§ INFORMATION PROVIDED:
++++++++++++++++++++

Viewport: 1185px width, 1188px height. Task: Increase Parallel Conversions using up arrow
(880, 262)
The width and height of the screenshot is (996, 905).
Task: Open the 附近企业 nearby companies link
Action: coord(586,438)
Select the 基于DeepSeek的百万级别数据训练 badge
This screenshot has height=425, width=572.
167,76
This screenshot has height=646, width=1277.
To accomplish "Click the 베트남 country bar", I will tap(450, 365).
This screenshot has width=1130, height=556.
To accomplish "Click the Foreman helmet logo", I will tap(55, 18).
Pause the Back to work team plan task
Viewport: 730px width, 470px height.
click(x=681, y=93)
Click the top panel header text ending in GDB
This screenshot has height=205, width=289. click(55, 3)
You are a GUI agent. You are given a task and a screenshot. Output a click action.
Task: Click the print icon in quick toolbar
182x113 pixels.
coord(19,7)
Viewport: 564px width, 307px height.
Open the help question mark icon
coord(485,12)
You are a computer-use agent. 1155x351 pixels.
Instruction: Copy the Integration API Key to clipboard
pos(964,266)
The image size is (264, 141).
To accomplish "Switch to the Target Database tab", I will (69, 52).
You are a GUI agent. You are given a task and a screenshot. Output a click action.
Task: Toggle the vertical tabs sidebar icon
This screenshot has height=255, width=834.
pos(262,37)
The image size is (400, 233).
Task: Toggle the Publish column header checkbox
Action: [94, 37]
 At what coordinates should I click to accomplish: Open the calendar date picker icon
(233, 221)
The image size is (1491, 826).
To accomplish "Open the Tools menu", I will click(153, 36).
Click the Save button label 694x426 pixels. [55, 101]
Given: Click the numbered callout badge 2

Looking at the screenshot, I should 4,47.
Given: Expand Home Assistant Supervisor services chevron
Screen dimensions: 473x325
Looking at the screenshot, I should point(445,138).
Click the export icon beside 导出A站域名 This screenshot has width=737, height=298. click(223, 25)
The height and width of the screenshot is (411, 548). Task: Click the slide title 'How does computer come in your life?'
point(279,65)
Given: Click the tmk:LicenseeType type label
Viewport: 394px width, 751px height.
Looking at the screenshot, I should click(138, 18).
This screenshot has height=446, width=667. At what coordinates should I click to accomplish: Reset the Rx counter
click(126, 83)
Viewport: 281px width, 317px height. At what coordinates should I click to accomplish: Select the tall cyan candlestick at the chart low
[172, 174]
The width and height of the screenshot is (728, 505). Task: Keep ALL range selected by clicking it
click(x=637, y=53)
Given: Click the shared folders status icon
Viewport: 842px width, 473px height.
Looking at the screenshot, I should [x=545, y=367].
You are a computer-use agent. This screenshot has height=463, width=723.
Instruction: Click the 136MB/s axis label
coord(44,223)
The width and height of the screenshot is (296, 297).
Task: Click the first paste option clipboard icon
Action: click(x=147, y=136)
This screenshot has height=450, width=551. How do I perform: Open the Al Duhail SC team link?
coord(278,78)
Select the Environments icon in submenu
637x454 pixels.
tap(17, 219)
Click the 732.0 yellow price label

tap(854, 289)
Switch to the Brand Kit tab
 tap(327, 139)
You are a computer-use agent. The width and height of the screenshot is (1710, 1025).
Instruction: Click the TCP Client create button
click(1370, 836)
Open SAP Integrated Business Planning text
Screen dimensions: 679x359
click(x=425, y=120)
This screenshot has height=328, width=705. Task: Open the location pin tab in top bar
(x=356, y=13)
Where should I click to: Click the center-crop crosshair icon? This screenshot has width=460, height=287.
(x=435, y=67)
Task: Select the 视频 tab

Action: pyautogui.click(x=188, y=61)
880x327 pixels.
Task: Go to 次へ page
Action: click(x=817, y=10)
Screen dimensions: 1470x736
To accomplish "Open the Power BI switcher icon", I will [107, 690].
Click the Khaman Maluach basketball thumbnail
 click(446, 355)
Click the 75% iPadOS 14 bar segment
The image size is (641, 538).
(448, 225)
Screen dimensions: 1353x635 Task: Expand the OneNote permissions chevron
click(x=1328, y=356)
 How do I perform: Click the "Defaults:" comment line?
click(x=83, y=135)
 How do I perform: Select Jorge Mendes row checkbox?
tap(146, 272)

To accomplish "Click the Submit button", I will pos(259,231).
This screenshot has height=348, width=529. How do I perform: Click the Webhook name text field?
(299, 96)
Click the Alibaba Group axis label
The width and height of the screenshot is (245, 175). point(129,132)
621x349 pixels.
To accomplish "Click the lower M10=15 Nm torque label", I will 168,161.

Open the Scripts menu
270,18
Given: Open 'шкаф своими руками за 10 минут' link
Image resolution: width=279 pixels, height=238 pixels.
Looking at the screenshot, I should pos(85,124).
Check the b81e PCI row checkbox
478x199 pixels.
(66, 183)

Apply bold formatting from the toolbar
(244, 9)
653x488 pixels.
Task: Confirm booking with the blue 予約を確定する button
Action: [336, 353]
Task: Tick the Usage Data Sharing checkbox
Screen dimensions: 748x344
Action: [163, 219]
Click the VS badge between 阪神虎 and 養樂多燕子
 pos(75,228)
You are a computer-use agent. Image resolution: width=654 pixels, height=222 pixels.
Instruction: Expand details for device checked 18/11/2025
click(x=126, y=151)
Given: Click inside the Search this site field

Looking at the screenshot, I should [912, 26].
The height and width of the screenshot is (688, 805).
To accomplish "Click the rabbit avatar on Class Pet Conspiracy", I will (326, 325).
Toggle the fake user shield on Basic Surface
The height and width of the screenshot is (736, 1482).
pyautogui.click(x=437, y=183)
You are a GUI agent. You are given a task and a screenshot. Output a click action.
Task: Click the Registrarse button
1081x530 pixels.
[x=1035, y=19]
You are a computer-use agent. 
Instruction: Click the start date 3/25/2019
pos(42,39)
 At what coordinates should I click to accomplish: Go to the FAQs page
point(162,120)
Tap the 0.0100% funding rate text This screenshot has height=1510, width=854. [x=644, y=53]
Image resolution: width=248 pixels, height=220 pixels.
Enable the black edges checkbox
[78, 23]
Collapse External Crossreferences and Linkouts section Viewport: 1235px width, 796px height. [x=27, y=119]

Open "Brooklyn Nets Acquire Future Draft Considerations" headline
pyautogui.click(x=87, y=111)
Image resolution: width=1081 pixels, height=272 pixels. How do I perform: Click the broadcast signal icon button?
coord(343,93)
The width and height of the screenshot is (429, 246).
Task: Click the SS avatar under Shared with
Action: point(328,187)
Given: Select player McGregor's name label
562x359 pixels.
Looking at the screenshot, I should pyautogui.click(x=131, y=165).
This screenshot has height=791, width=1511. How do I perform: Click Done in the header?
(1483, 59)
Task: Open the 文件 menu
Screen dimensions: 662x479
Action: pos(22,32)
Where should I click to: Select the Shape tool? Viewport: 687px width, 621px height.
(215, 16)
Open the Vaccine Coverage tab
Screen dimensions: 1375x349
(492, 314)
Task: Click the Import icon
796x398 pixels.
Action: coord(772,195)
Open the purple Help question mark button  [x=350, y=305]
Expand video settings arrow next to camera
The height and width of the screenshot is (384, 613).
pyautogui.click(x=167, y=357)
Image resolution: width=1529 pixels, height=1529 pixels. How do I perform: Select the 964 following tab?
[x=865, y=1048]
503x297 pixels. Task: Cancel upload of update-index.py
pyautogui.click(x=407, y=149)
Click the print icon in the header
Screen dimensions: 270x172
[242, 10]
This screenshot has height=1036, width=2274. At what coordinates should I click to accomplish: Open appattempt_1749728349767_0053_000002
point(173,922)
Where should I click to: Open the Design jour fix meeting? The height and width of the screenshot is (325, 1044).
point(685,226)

++++++++++++++++++++

§ ASSIGNED TASK:
Make an exact copy of the listing, including every line.

§ TASK OUTPUT:
Viewport: 1185px width, 1188px height. Task: Increase Parallel Conversions using up arrow
(880, 262)
The width and height of the screenshot is (996, 905).
Task: Open the 附近企业 nearby companies link
Action: coord(586,438)
Select the 基于DeepSeek的百万级别数据训练 badge
This screenshot has height=425, width=572.
167,76
This screenshot has height=646, width=1277.
To accomplish "Click the 베트남 country bar", I will tap(450, 365).
This screenshot has width=1130, height=556.
To accomplish "Click the Foreman helmet logo", I will tap(55, 18).
Pause the Back to work team plan task
Viewport: 730px width, 470px height.
click(x=681, y=93)
Click the top panel header text ending in GDB
This screenshot has height=205, width=289. click(55, 3)
You are a GUI agent. You are given a task and a screenshot. Output a click action.
Task: Click the print icon in quick toolbar
182x113 pixels.
coord(19,7)
Viewport: 564px width, 307px height.
Open the help question mark icon
coord(485,12)
You are a computer-use agent. 1155x351 pixels.
Instruction: Copy the Integration API Key to clipboard
pos(964,266)
The image size is (264, 141).
To accomplish "Switch to the Target Database tab", I will (69, 52).
You are a GUI agent. You are given a task and a screenshot. Output a click action.
Task: Toggle the vertical tabs sidebar icon
This screenshot has height=255, width=834.
pos(262,37)
The image size is (400, 233).
Task: Toggle the Publish column header checkbox
Action: [94, 37]
 At what coordinates should I click to accomplish: Open the calendar date picker icon
(233, 221)
The image size is (1491, 826).
To accomplish "Open the Tools menu", I will click(153, 36).
Click the Save button label 694x426 pixels. [55, 101]
Given: Click the numbered callout badge 2

Looking at the screenshot, I should 4,47.
Given: Expand Home Assistant Supervisor services chevron
Screen dimensions: 473x325
Looking at the screenshot, I should point(445,138).
Click the export icon beside 导出A站域名 This screenshot has width=737, height=298. click(223, 25)
The height and width of the screenshot is (411, 548). Task: Click the slide title 'How does computer come in your life?'
point(279,65)
Given: Click the tmk:LicenseeType type label
Viewport: 394px width, 751px height.
Looking at the screenshot, I should click(138, 18).
This screenshot has height=446, width=667. At what coordinates should I click to accomplish: Reset the Rx counter
click(126, 83)
Viewport: 281px width, 317px height. At what coordinates should I click to accomplish: Select the tall cyan candlestick at the chart low
[172, 174]
The width and height of the screenshot is (728, 505). Task: Keep ALL range selected by clicking it
click(x=637, y=53)
Given: Click the shared folders status icon
Viewport: 842px width, 473px height.
Looking at the screenshot, I should [x=545, y=367].
You are a computer-use agent. This screenshot has height=463, width=723.
Instruction: Click the 136MB/s axis label
coord(44,223)
The width and height of the screenshot is (296, 297).
Task: Click the first paste option clipboard icon
Action: click(x=147, y=136)
This screenshot has height=450, width=551. How do I perform: Open the Al Duhail SC team link?
coord(278,78)
Select the Environments icon in submenu
637x454 pixels.
tap(17, 219)
Click the 732.0 yellow price label

tap(854, 289)
Switch to the Brand Kit tab
 tap(327, 139)
You are a computer-use agent. The width and height of the screenshot is (1710, 1025).
Instruction: Click the TCP Client create button
click(1370, 836)
Open SAP Integrated Business Planning text
Screen dimensions: 679x359
click(x=425, y=120)
This screenshot has height=328, width=705. Task: Open the location pin tab in top bar
(x=356, y=13)
Where should I click to: Click the center-crop crosshair icon? This screenshot has width=460, height=287.
(x=435, y=67)
Task: Select the 视频 tab

Action: pyautogui.click(x=188, y=61)
880x327 pixels.
Task: Go to 次へ page
Action: click(x=817, y=10)
Screen dimensions: 1470x736
To accomplish "Open the Power BI switcher icon", I will [107, 690].
Click the Khaman Maluach basketball thumbnail
 click(446, 355)
Click the 75% iPadOS 14 bar segment
The image size is (641, 538).
(448, 225)
Screen dimensions: 1353x635 Task: Expand the OneNote permissions chevron
click(x=1328, y=356)
 How do I perform: Click the "Defaults:" comment line?
click(x=83, y=135)
 How do I perform: Select Jorge Mendes row checkbox?
tap(146, 272)

To accomplish "Click the Submit button", I will pos(259,231).
This screenshot has height=348, width=529. How do I perform: Click the Webhook name text field?
(299, 96)
Click the Alibaba Group axis label
The width and height of the screenshot is (245, 175). point(129,132)
621x349 pixels.
To accomplish "Click the lower M10=15 Nm torque label", I will 168,161.

Open the Scripts menu
270,18
Given: Open 'шкаф своими руками за 10 минут' link
Image resolution: width=279 pixels, height=238 pixels.
Looking at the screenshot, I should pos(85,124).
Check the b81e PCI row checkbox
478x199 pixels.
(66, 183)

Apply bold formatting from the toolbar
(244, 9)
653x488 pixels.
Task: Confirm booking with the blue 予約を確定する button
Action: [336, 353]
Task: Tick the Usage Data Sharing checkbox
Screen dimensions: 748x344
Action: [163, 219]
Click the VS badge between 阪神虎 and 養樂多燕子
 pos(75,228)
You are a computer-use agent. Image resolution: width=654 pixels, height=222 pixels.
Instruction: Expand details for device checked 18/11/2025
click(x=126, y=151)
Given: Click inside the Search this site field

Looking at the screenshot, I should [912, 26].
The height and width of the screenshot is (688, 805).
To accomplish "Click the rabbit avatar on Class Pet Conspiracy", I will (326, 325).
Toggle the fake user shield on Basic Surface
The height and width of the screenshot is (736, 1482).
pyautogui.click(x=437, y=183)
You are a GUI agent. You are given a task and a screenshot. Output a click action.
Task: Click the Registrarse button
1081x530 pixels.
[x=1035, y=19]
You are a computer-use agent. 
Instruction: Click the start date 3/25/2019
pos(42,39)
 At what coordinates should I click to accomplish: Go to the FAQs page
point(162,120)
Tap the 0.0100% funding rate text This screenshot has height=1510, width=854. [x=644, y=53]
Image resolution: width=248 pixels, height=220 pixels.
Enable the black edges checkbox
[78, 23]
Collapse External Crossreferences and Linkouts section Viewport: 1235px width, 796px height. [x=27, y=119]

Open "Brooklyn Nets Acquire Future Draft Considerations" headline
pyautogui.click(x=87, y=111)
Image resolution: width=1081 pixels, height=272 pixels. How do I perform: Click the broadcast signal icon button?
coord(343,93)
The width and height of the screenshot is (429, 246).
Task: Click the SS avatar under Shared with
Action: point(328,187)
Given: Select player McGregor's name label
562x359 pixels.
Looking at the screenshot, I should pyautogui.click(x=131, y=165).
This screenshot has height=791, width=1511. How do I perform: Click Done in the header?
(1483, 59)
Task: Open the 文件 menu
Screen dimensions: 662x479
Action: pos(22,32)
Where should I click to: Select the Shape tool? Viewport: 687px width, 621px height.
(215, 16)
Open the Vaccine Coverage tab
Screen dimensions: 1375x349
(492, 314)
Task: Click the Import icon
796x398 pixels.
Action: coord(772,195)
Open the purple Help question mark button  [x=350, y=305]
Expand video settings arrow next to camera
The height and width of the screenshot is (384, 613).
pyautogui.click(x=167, y=357)
Image resolution: width=1529 pixels, height=1529 pixels. How do I perform: Select the 964 following tab?
[x=865, y=1048]
503x297 pixels. Task: Cancel upload of update-index.py
pyautogui.click(x=407, y=149)
Click the print icon in the header
Screen dimensions: 270x172
[242, 10]
This screenshot has height=1036, width=2274. At what coordinates should I click to accomplish: Open appattempt_1749728349767_0053_000002
point(173,922)
Where should I click to: Open the Design jour fix meeting? The height and width of the screenshot is (325, 1044).
point(685,226)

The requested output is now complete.